Artinya: “Imam Ibnu Hajar al-Haitami ditanya tentang beberapa masalah yang berkaitan dengan kucing. Bagaimana hasilnya?. Beliau menjawab yang kesimpulannya adalah tidak diperbolehkan membunuh kucing walaupun kucing tersebut meresahkan sebagaimana pendapat mu’tamad. Namun, cara menghindari kucing tersebut harus bertahap dari cara yang paling ringan, kemudian semakin berat, semakin berat sebagaimana pada bab perlawanan terhadap perampas harta. Menurut Al-Qadli Husain, boleh membunuh kucing jika memang diketahui sudah meresahkan. Hal ini disamakan dengan hewan fasiq yang lima.

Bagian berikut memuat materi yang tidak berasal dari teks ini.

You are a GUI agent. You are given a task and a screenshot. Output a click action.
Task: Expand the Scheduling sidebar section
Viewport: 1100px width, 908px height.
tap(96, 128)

Diperbolehkannya membunuh kucing, jika mengacu pada pendapat kuat yang pertama terjadi dalam satu kasus, yaitu apabila kucing mengambil satu barang, ia lari dan patut diduga kucing tersebut tidak akan ditemukan lagi, maka boleh dilempar misalnya dengan anak panah supaya bisa menghalangi dia dari pelarian walaupun mengakibatkan kematian. Meskipun begitu, jika memang kucing tidak sedang bunting. Kalau sedang bunting, tidak boleh dilempar secara mutlak karena menjaga kehamilannya, sebab ia dimuliakan. Anaknya tidak melakukan kriminal, darahnya anak tidak boleh ditumpahkan sebab kriminalitas hewan lain” (Ibnu Hajar al-Haitami, Al-Fatawa al-Fiqhiyyah al-Kubra, [Al-Maktabah al-Islamiyah], juz 4, hlm. 240)
Dengan demikian, dapat diambil kesimpulan, menurut pendapat mu’tamad, membunuh kucing tidak diperbolehkan kecuali dalam keadaan darurat sedangkan kucing juga tidak sedang hamil. Wallahu a’lam.